On 22 September 2014, 27-year old worker Prasant Dakua was killed while working on the beached vessel “King Justus” in Alang, India. The Platform has reported his case in the South Asia Quarterly Update #3. The official explanation was that Prasant had fallen from a ladder. Apparently he had worked without any safety harness on the ship, which had been bought by Malwi Ship Breaking. Another colleague was severely injured. The Platform researched the case together with German broadcasting channel ARD/NDR in India and in Hamburg, where the former ship owners are based.
The story revealed illustrates the lack of occupational health and safety measures for workers in Alang. It shows that managers sometimes seek to cover up the real reasons behind accidents to shift the blame on to the worker, and to deny the compensation payment that should go to the victim’s family.
Prashant had married in his home village three months before his death. His father had taken a loan to pay for the wedding – a loan meant to be paid back with the help of Prashant’s wage from the Alang shipbreaking yard. When Prasant died, his young wife was pregnant. The yard management did not contact the family in order to at least pay the legal compensation that was due. The safety manager of Malwi shipbreaking was quoted by ARD/NDR as saying that the yard did not know where the worker came from. They had not been able to identify his family. The manager added that if the family could be found, they would pay the compensation to them. By simply asking Prasant’s fellow workers, the team of German journalists found Prasant’s parents in a village in Orissa after a couple of days.

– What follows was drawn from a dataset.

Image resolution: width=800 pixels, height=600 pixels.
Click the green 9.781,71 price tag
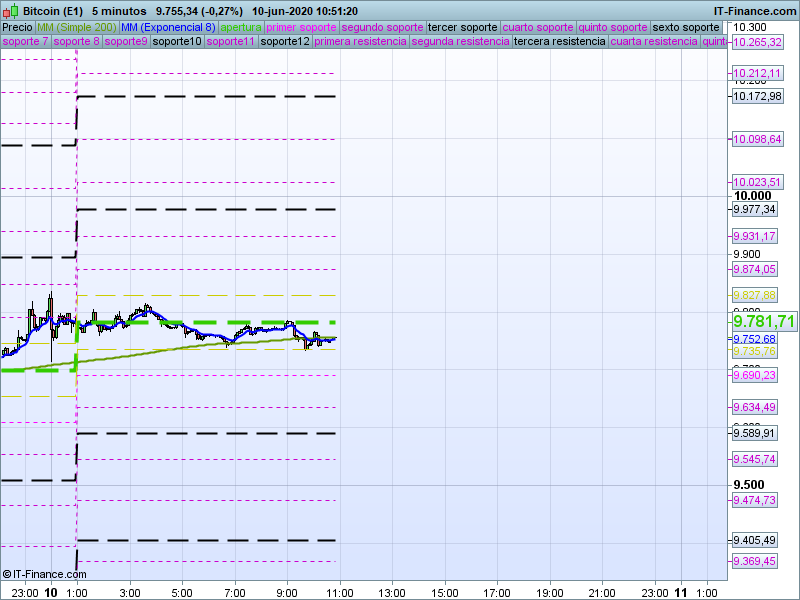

Prasant’s parents (Picture: Jürgen Webermann, NDR)
Although Prasant’s father is old and sick he decided to cross all of North India by train to demand his legal right from Malwi Ship Breaking. The old man had to hold out for two weeks in front of the shipbreaking yard before he finally received a payment of approximately 2500 Euro. The amount helps him to pay back the debts – but it will not cover the fact that the old couple, Prasant’s widow and baby have lost their source of income.
Not only had the yard tried to deny the family’s right to compensation, they had also tried to cover up the real reason behind the accident. Fellow workers reported that the victim’s face was burnt and disfigured. One colleague who had shared a room with Prasant in Alang said: “This must have been a gas explosion”.
The Platform has witnessed before that yard managers had tried to cover up explosions – obvious signs of bad working practices, the lack of safety measures and inadequate training of the workers – and to explain that a worker had not been careful enough. Malwi Ship Breaking is member of SRIA, the association of Indian shipbreakers. The Platform asks SRIA to ensure that the rights of families to receive compensation after a worker’s death is guaranteed in all cases. Moreover, the Platform demands that a transparent and truthful record of all severe and fatal accidents is kemp in order to be able to identify all risks and implement better safety measures in the future.